Derweil haben die russischen Truppen in der Südukraine offenbar einen größeren Vorstoß im Gebiet Saporischschja begonnen. Russische und ukrainische Quellen berichten von intensiven Kämpfen zwischen der Ortschaft Kamjanske am ehemaligen Ufer des Stausees von Kachowka bis etwa 50 Kilometer weit nach Osten südlich von Orichiw. Ukrainische Offiziere vor Ort berichteten in sozialen Netzwerken von einem »seit Kriegsbeginn nicht erlebten« russischen Beschuss. Ziel der Operation scheint zu sein, eine wichtige Versorgungsroute für die ukrainischen Truppen im Süden des Donbass zu unterbrechen. Weiter nordöstlich setzen die russischen Truppen ihre Operation zur weiträumigen Einkreisung des Ballungsraums von Pokrowsk und Konstantinowka langsam, aber stetig fort. Auch hier klagen ukrainische Soldaten darüber, dass sie praktisch keinen Schritt tun könnten, ohne von Drohnen angegriffen zu werden.
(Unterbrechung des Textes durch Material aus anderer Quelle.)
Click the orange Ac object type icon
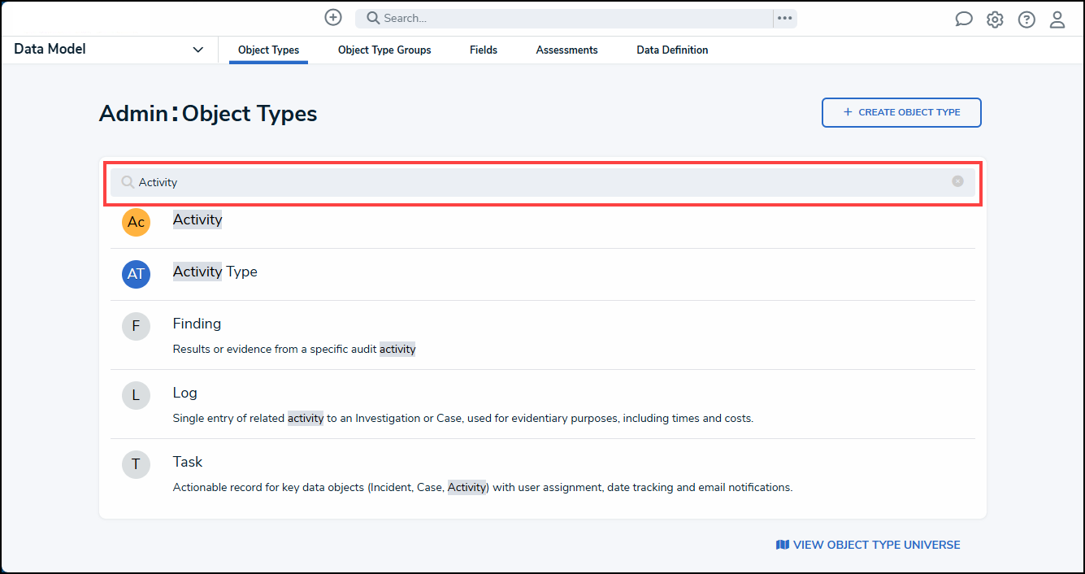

Angesichts der immer intensiveren Luftangriffe auf Ziele in der Ukraine prüft US-Präsident Donald Trump offenbar, ob er dem Land entgegen früheren Erklärungen doch wieder »Patriot«-Luftabwehrsysteme liefern könne. Zuvor hatte es geheißen, das sei wegen stark dezimierter Vorräte in den USA bis auf weiteres nicht möglich. Auch die Bundesregierung will offenbar der Ukraine eine weitere ihrer »Patriot«-Batterien überlassen. Mit drei Batterien hat die Bundesrepublik der Ukraine bereits ebenso viele dieser Systeme geliefert wie die USA selbst. Bundeskanzler Friedrich Merz (CDU) sprach am Mittwoch im Bundestag davon, dass die diplomatischen Möglichkeiten für ein Ende des Krieges derzeit »erschöpft« seien. Das deckt sich mit der Parole, die der frühere ukrainische Verteidigungsminister Olexij Resnikow am Montag im Gespräch mit der Londoner Times ausgab: Es sei jetzt nicht der Moment für Kompromisse. Die Ukraine müsse sich auf einen langen Krieg einstellen.